Raut duka mendalam masih menyelimuti keluarga mendiang musisi Vidi Aldiano. Ayah dan ibunda Vidi, Harry Kiss dan Besbarini, berziarah ke pusara putra tercinta di Taman Pemakaman Umum (TPU) Tanah Kusir, Jakarta Selatan, pada Selasa (10/3/2026) siang. Keduanya tiba di lokasi sekitar pukul 12.11 WIB, membawa serta doa dan kenangan.

Setibanya di makam, Harry Kiss dan Besbarini langsung bersimpuh, memanjatkan doa dengan khusyuk. Momen haru tak terhindarkan, terutama bagi Besbarini yang tampak tak kuasa menahan tangis. Air matanya terus mengalir deras, mengenang sosok Vidi yang dikenal sangat baik dan berdedikasi selama berkiprah di panggung hiburan.

Usai prosesi doa, Besbarini memilih untuk segera meninggalkan area pemakaman, didampingi seorang kerabat. Kesedihan yang mendalam terpancar jelas dari wajahnya, membuatnya enggan memberikan banyak pernyataan kepada awak media.

Harry Kiss Maknai ‘Umur Panjang’ Vidi Aldiano

Berbeda dengan sang istri, Harry Kiss sempat meluangkan waktu sejenak untuk berbagi cerita. Ia berbicara mengenai warisan kebaikan yang ditinggalkan putranya, meyakini bahwa perjalanan hidup dan kepulangan Vidi akan menjadi sumber inspirasi bagi banyak orang.

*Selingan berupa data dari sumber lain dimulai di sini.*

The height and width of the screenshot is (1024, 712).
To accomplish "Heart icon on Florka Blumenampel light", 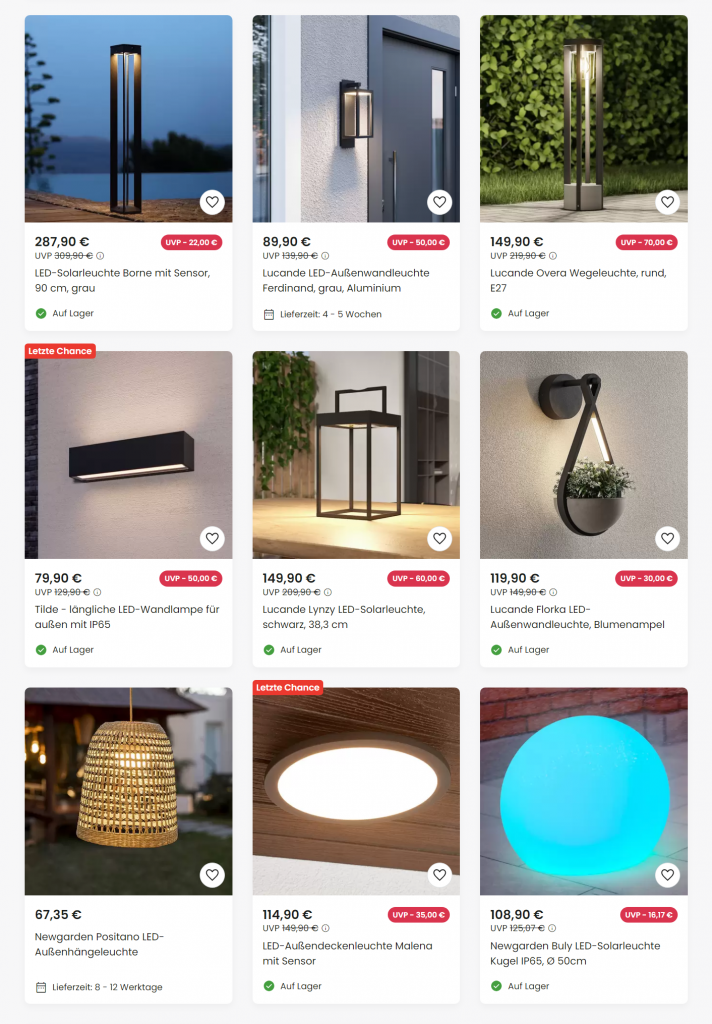I will pyautogui.click(x=667, y=538).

“Saya hanya menyampaikan bahwa kematian Vidi ini menginspirasi banyak orang untuk berbuat baik. Dan meninggalkan sesuatu yang dikenang orang, sesuatu yang bisa panjang,” tutur Harry di hadapan para awak media.

Harry mengenang masa-masa sulit saat ia tak henti memanjatkan doa demi kesembuhan dan umur panjang bagi Vidi selama masa pengobatan. Ia merasa bahwa doa tersebut pada akhirnya tetap dikabulkan oleh Sang Pencipta, namun dengan cara yang berbeda.

Baginya, “umur panjang” sang putra kini terwujud dalam bentuk karya dan nama baik yang akan terus melekat di hati masyarakat. “Diberi panjang umur artinya namanya terus dikenang orang ya,” ungkap Harry dengan penuh ketabahan.

Ia pun memiliki harapan besar agar segala kebaikan Vidi semasa hidupnya tetap abadi di ingatan siapa pun yang mengenalnya. “Mungkin sampai akhir peradaban insyaallah orang masih mengenal Vidi mengingat Vidi dengan kebaikan-kebaikannya,” pungkasnya.

Vidi Aldiano menghembuskan napas terakhirnya pada Sabtu (7/3/2026) setelah berjuang melawan penyakit kanker yang dideritanya selama beberapa tahun terakhir. Pelantun lagu “Nuansa Bening” tersebut telah dikebumikan di TPU Tanah Kusir pada Minggu (8/3/2026) lalu.